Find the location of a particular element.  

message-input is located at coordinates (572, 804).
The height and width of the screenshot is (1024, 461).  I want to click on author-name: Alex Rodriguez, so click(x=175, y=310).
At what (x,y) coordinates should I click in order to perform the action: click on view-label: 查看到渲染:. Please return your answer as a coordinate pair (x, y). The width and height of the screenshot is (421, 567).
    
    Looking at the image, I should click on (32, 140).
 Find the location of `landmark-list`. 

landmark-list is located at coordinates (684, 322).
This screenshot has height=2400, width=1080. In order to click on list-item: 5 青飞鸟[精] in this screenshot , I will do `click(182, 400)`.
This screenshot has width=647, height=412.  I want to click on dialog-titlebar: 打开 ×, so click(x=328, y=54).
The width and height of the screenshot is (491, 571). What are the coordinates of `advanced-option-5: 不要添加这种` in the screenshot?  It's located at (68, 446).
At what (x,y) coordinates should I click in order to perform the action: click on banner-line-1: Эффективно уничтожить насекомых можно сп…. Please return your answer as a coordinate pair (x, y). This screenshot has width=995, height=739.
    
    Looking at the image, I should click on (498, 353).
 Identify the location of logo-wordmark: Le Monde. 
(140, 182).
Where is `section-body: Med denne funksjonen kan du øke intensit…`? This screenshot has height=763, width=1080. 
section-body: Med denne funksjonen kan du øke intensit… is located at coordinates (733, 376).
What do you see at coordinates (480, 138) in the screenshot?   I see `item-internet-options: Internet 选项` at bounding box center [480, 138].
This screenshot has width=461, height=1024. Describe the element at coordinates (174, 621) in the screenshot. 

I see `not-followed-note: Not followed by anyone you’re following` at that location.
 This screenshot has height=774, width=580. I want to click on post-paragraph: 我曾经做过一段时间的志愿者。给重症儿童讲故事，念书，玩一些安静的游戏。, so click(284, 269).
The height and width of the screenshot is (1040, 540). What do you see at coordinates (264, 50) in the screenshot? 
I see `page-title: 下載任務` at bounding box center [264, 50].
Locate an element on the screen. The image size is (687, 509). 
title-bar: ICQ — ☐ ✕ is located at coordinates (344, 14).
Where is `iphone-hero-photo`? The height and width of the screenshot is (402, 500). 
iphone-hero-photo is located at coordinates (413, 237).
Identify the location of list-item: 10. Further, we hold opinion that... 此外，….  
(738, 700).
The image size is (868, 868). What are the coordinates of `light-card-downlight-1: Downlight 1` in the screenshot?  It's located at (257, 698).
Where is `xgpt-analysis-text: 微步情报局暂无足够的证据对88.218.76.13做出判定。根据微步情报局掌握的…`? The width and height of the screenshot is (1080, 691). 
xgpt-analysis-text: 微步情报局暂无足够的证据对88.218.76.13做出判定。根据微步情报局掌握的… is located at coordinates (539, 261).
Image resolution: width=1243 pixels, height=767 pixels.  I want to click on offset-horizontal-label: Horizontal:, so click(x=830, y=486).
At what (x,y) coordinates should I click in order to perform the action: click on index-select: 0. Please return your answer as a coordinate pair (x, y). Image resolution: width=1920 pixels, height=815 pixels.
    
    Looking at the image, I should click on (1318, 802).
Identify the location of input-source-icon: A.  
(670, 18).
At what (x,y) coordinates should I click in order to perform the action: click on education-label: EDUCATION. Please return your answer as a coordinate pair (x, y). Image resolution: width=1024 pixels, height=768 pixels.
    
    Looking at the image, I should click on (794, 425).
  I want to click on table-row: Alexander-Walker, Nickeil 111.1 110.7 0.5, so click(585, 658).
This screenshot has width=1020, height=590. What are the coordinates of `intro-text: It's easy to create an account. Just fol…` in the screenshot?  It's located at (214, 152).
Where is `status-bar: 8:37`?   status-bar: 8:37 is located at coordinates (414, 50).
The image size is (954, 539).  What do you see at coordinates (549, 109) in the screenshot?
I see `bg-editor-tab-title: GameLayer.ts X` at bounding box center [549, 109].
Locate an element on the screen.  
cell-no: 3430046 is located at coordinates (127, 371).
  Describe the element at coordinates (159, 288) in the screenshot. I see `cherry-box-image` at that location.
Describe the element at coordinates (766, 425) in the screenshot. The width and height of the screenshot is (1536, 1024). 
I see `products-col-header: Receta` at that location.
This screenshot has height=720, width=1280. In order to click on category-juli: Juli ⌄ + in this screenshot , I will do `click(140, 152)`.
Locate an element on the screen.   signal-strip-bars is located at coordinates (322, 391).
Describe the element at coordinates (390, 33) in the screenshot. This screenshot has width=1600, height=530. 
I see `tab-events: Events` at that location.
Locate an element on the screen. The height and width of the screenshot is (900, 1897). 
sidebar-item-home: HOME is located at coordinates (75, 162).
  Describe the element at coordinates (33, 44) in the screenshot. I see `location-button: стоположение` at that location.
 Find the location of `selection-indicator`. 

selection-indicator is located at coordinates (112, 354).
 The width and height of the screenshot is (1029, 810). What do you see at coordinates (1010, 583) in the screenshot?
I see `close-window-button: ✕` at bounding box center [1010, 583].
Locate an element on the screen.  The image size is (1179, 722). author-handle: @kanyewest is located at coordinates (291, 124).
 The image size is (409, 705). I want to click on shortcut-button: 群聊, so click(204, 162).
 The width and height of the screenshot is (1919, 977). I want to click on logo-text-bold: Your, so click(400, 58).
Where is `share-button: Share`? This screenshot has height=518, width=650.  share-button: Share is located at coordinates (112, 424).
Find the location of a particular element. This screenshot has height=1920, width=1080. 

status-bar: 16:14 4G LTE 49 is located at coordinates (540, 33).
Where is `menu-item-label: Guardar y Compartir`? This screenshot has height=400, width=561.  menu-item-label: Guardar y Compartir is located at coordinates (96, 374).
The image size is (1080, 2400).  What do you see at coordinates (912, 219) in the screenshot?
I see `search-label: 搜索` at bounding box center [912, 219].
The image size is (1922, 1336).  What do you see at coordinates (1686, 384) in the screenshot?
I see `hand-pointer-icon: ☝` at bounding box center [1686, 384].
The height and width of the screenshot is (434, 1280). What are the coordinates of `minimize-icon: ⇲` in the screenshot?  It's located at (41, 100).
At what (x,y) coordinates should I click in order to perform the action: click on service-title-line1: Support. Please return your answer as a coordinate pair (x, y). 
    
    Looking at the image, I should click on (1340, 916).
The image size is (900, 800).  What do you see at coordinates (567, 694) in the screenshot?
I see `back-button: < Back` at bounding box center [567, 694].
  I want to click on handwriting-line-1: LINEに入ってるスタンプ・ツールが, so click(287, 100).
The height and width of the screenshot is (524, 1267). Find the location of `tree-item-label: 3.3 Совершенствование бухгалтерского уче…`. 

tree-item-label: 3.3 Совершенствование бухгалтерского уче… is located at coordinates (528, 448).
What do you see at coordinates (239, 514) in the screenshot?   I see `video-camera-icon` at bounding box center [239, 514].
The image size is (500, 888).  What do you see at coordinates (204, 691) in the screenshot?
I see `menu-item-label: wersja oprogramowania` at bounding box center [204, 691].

#### What is needed:
Pick out every line of the material above that contains the string "center", and copy each one. Case counts, so a line that has the string only with different capitalization does not qualify.

#### Result of the task:
What do you see at coordinates (480, 138) in the screenshot?   I see `item-internet-options: Internet 选项` at bounding box center [480, 138].
I see `page-title: 下載任務` at bounding box center [264, 50].
I see `bg-editor-tab-title: GameLayer.ts X` at bounding box center [549, 109].
I see `close-window-button: ✕` at bounding box center [1010, 583].
I see `search-label: 搜索` at bounding box center [912, 219].
I see `hand-pointer-icon: ☝` at bounding box center [1686, 384].
I see `back-button: < Back` at bounding box center [567, 694].
What do you see at coordinates (239, 514) in the screenshot?   I see `video-camera-icon` at bounding box center [239, 514].
I see `menu-item-label: wersja oprogramowania` at bounding box center [204, 691].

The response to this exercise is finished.